■ **Exercise**: Could you find every line in the records below that contains the word "size" and copy it?

Data entries
------------------------

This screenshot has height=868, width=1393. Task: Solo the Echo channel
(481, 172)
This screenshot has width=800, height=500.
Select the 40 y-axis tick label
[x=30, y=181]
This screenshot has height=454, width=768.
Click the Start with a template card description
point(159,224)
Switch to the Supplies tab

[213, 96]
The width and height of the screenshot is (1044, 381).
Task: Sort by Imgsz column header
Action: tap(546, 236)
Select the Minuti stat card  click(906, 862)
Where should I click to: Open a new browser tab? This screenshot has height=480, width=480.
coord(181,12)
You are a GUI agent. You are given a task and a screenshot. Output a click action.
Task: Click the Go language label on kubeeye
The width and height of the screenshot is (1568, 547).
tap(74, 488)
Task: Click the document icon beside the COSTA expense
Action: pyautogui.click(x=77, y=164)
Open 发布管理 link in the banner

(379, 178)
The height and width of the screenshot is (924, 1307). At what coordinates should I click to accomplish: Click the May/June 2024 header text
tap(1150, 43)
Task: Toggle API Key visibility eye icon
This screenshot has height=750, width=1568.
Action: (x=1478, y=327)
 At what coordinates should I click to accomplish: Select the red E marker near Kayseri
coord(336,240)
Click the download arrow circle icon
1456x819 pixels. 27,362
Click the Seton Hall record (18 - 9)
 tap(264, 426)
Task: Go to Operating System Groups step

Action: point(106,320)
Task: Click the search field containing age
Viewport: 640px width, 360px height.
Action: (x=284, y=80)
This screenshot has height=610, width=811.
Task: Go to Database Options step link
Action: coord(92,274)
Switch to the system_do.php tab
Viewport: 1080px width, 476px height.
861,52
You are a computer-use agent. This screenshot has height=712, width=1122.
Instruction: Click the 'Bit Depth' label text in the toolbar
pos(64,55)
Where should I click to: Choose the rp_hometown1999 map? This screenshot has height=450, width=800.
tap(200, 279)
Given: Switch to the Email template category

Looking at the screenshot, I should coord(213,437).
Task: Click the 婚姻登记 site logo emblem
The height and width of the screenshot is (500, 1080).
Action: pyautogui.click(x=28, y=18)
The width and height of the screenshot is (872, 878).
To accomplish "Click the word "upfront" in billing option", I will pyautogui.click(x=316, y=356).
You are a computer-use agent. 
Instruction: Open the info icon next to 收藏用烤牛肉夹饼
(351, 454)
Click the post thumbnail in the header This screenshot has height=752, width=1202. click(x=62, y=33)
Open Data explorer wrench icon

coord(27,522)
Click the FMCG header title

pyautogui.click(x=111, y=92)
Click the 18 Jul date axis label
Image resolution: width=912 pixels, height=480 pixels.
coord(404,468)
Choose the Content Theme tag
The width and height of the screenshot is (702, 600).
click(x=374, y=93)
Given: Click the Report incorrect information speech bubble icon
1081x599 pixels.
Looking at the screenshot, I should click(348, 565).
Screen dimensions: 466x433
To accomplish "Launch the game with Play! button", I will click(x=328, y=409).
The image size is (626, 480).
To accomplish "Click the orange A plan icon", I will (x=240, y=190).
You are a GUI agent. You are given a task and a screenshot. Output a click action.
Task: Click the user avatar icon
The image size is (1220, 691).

------------------------

■ **Result for this task**:
The image size is (626, 480).
The image size is (1220, 691).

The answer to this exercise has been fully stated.